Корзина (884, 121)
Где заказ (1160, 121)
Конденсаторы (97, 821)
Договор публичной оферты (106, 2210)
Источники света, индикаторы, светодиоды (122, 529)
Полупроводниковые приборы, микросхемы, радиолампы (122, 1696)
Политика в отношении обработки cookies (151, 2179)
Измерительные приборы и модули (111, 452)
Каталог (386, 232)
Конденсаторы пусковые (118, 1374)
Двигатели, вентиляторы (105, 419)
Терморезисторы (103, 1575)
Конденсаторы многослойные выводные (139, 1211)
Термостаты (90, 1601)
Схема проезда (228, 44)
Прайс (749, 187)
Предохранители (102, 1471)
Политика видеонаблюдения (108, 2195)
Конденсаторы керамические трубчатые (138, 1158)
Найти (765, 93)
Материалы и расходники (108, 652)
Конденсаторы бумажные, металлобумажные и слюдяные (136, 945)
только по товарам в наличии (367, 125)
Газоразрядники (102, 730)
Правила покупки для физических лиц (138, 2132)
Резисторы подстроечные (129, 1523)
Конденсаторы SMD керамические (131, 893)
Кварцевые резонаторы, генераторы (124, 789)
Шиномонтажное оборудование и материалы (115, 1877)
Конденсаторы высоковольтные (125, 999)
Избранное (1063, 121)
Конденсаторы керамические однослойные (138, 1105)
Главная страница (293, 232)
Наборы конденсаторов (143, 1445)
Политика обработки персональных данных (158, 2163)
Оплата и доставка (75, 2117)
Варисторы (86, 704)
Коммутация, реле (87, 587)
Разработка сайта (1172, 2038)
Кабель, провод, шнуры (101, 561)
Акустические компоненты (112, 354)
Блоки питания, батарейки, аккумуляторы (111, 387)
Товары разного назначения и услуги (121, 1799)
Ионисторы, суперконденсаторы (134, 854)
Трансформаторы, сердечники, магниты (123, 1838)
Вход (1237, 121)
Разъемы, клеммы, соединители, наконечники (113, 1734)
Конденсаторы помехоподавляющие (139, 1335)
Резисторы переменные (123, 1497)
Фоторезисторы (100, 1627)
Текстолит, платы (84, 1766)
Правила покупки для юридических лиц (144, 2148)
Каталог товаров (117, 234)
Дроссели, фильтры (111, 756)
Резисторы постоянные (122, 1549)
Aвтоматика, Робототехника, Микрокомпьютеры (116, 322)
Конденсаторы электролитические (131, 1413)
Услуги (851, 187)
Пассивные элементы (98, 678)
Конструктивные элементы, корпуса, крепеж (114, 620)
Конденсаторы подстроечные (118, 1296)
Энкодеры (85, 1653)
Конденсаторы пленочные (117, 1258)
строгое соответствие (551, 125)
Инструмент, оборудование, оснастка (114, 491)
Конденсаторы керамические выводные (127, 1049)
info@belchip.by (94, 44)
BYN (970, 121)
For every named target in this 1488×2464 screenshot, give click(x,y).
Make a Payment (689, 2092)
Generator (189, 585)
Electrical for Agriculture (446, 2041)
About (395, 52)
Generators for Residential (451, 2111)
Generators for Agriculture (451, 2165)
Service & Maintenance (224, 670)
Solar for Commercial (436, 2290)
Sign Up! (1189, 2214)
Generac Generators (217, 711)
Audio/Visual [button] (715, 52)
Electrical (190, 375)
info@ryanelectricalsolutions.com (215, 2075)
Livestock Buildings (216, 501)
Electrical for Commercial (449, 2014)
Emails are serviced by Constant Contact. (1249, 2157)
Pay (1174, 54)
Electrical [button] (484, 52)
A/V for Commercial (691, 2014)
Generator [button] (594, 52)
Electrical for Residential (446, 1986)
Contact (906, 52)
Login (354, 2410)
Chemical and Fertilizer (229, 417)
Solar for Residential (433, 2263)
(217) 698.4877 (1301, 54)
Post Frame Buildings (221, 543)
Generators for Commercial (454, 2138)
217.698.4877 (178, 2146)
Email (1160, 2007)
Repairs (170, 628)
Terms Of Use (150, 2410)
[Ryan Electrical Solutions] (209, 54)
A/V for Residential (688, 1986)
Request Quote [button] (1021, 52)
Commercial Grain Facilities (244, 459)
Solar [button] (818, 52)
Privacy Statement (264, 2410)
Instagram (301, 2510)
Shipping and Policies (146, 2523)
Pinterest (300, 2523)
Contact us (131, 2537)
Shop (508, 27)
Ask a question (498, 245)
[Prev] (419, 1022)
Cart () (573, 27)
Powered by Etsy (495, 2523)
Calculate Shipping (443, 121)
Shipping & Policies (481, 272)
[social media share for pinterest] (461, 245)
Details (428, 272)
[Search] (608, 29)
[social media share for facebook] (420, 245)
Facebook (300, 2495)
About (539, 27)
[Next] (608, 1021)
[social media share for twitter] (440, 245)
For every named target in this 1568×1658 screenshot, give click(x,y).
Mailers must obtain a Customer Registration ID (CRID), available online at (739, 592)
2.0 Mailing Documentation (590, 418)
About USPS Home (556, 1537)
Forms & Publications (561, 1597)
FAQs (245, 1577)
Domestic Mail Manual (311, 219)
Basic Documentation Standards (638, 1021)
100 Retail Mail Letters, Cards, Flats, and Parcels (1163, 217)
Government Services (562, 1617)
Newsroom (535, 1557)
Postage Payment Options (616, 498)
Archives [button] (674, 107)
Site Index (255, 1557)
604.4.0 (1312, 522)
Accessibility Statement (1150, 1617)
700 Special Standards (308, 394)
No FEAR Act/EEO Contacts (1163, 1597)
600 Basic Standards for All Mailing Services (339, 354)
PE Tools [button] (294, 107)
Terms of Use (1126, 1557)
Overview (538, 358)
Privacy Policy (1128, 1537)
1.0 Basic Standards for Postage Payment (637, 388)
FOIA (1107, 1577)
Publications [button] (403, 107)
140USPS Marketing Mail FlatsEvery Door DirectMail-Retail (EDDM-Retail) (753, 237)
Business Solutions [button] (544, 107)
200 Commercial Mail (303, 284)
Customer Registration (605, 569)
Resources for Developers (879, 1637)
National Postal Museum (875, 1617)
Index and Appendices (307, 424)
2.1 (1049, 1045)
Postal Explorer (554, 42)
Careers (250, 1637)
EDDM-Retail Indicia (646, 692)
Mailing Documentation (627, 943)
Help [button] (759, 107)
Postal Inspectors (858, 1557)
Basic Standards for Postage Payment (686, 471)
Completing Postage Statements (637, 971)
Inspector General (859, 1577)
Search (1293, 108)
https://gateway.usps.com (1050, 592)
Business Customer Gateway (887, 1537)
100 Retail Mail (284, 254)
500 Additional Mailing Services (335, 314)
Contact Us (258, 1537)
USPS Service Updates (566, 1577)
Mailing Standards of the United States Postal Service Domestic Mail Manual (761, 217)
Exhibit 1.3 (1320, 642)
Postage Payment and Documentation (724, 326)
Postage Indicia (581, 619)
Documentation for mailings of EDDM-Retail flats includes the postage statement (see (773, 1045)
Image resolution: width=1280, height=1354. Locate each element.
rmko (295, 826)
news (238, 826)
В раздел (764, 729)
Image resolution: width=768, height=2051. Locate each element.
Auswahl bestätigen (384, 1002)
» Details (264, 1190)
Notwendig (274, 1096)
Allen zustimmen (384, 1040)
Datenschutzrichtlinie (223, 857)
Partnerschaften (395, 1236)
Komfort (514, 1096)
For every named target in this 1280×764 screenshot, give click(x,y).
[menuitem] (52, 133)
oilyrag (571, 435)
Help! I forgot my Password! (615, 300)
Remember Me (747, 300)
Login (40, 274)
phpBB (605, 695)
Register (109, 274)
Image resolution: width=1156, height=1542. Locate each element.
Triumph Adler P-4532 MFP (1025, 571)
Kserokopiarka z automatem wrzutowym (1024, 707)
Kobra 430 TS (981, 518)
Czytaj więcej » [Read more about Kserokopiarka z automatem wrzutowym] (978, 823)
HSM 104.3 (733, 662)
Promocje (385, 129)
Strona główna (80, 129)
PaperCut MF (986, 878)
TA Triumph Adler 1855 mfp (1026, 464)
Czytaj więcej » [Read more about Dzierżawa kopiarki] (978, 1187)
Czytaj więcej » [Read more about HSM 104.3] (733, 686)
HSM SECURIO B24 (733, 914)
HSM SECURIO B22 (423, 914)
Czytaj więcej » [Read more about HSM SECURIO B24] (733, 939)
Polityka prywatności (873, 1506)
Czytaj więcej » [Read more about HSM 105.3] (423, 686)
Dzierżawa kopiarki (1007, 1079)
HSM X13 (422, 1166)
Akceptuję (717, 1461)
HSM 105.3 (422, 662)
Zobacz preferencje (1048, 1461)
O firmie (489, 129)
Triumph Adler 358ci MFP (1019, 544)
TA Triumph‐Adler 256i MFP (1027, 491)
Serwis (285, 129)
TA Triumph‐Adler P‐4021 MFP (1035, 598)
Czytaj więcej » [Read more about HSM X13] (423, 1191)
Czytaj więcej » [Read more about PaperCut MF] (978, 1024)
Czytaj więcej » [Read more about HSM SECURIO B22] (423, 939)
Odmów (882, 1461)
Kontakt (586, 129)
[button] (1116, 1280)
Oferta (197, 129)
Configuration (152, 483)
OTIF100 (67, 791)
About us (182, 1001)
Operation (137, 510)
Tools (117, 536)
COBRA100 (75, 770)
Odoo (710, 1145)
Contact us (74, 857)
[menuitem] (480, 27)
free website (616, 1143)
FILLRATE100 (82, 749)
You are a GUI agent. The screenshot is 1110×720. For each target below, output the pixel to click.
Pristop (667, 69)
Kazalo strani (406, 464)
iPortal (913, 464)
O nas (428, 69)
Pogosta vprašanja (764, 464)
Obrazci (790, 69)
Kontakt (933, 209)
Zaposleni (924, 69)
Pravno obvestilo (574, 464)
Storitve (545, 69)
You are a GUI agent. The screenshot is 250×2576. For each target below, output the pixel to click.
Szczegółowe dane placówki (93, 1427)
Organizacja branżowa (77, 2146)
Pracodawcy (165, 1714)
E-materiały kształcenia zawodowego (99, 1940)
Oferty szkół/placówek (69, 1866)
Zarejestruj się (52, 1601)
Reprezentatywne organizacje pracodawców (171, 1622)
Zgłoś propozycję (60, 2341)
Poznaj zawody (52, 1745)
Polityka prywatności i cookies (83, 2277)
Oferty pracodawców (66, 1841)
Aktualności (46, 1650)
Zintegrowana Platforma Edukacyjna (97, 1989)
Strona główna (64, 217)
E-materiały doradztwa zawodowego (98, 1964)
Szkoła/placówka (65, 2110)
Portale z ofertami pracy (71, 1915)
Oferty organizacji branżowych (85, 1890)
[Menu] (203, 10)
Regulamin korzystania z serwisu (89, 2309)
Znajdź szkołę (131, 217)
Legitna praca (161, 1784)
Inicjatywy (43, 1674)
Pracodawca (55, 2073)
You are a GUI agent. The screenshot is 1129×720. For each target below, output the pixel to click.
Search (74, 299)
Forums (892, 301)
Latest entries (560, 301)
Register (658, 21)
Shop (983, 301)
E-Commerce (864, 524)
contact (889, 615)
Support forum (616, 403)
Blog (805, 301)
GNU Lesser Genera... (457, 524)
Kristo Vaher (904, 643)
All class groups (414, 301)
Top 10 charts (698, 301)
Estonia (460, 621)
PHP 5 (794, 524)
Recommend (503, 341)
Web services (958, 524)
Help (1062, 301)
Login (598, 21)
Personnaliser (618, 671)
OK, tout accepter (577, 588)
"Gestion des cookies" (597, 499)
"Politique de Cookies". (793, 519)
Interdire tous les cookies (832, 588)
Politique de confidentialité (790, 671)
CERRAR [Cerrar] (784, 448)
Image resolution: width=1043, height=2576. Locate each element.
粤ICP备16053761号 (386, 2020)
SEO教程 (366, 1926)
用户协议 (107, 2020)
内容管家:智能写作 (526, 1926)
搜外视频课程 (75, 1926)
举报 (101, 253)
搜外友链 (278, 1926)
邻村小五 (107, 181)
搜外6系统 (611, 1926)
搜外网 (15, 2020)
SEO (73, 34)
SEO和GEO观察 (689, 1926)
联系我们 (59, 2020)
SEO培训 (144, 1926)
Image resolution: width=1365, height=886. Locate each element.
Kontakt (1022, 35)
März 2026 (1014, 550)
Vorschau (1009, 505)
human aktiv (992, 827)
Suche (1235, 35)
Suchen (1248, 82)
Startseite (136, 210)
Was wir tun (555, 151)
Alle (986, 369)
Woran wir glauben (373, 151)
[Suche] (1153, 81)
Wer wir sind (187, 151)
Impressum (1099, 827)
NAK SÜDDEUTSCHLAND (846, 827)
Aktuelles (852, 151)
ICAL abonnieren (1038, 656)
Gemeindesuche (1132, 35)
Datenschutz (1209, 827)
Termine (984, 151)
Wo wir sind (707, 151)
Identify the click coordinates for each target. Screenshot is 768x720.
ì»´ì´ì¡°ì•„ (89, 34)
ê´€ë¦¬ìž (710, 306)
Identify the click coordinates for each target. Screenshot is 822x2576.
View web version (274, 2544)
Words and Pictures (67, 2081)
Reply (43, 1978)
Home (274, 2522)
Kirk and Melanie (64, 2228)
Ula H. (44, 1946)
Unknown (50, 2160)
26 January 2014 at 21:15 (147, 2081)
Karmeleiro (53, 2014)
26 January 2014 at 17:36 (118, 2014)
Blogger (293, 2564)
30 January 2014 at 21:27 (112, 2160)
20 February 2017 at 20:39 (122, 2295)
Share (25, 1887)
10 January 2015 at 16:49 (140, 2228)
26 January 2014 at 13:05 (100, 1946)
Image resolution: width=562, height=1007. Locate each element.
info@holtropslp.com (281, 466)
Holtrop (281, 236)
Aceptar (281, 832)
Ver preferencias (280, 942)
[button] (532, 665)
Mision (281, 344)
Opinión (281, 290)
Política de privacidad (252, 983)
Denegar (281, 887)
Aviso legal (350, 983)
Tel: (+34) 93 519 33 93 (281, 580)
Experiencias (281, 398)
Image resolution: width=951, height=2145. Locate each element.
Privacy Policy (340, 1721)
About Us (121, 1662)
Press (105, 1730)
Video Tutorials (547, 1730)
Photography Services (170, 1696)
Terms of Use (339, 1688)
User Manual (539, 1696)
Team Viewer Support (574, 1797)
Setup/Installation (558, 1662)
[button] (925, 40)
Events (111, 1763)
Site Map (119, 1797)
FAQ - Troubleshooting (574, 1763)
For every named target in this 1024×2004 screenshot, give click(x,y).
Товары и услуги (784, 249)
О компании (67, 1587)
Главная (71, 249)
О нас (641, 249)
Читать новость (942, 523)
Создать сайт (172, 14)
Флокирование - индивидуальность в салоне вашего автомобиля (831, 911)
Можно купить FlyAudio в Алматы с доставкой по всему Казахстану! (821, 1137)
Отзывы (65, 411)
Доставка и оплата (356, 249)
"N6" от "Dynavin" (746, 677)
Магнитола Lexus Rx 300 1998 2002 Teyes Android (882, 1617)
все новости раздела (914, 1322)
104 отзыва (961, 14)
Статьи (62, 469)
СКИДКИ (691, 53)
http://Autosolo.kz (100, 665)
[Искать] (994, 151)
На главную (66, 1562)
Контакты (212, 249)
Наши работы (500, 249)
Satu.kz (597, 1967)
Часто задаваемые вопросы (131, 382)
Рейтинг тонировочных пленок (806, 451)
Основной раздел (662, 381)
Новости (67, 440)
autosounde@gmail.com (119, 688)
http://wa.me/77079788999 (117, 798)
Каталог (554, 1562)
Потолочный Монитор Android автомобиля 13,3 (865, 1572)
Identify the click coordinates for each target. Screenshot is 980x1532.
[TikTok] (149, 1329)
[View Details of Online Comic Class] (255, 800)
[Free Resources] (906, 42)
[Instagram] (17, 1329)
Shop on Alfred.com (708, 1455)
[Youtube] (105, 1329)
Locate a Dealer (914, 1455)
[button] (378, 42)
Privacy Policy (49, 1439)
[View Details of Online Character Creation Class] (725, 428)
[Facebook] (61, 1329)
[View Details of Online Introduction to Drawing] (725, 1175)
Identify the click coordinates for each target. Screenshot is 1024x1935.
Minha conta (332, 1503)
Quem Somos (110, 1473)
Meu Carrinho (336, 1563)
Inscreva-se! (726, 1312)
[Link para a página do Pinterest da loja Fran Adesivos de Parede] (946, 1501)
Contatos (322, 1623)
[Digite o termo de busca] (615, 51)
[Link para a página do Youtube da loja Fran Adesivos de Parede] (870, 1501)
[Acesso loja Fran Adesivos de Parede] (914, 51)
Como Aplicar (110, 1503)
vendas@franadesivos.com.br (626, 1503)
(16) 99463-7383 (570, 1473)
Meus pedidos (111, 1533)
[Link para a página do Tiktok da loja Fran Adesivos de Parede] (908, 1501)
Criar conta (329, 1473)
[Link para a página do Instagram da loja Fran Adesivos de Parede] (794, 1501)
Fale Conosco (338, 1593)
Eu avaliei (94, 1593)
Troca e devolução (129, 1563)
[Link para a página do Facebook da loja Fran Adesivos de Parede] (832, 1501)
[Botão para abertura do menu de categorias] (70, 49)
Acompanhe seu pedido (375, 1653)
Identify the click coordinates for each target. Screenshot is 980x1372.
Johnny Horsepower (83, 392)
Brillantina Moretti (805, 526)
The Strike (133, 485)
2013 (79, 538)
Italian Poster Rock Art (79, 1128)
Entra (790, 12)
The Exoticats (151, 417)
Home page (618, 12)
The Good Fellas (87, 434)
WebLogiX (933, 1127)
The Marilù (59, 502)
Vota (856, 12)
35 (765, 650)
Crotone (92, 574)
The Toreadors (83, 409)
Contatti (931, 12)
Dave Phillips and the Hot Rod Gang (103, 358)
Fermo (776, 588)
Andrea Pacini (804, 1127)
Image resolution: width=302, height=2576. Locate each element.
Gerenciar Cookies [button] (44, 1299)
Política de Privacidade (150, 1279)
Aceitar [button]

• • • • •

Task to complete
Rewrite the stretch of entries from the line containing "Overview (538, 358)" through the line containing "Inspector General (859, 1577)" as a Markdown table with the columns Row and Entry. Number each row and leave out any blank lines.

Solution for this task
| Row | Entry |
|---|---|
| 1 | Overview (538, 358) |
| 2 | Privacy Policy (1128, 1537) |
| 3 | 1.0 Basic Standards for Postage Payment (637, 388) |
| 4 | FOIA (1107, 1577) |
| 5 | Publications [button] (403, 107) |
| 6 | 140USPS Marketing Mail FlatsEvery Door DirectMail-Retail (EDDM-Retail) (753, 237) |
| 7 | Business Solutions [button] (544, 107) |
| 8 | 200 Commercial Mail (303, 284) |
| 9 | Customer Registration (605, 569) |
| 10 | Resources for Developers (879, 1637) |
| 11 | National Postal Museum (875, 1617) |
| 12 | Index and Appendices (307, 424) |
| 13 | 2.1 (1049, 1045) |
| 14 | Postal Explorer (554, 42) |
| 15 | Careers (250, 1637) |
| 16 | EDDM-Retail Indicia (646, 692) |
| 17 | Mailing Documentation (627, 943) |
| 18 | Help [button] (759, 107) |
| 19 | Postal Inspectors (858, 1557) |
| 20 | Basic Standards for Postage Payment (686, 471) |
| 21 | Completing Postage Statements (637, 971) |
| 22 | Inspector General (859, 1577) |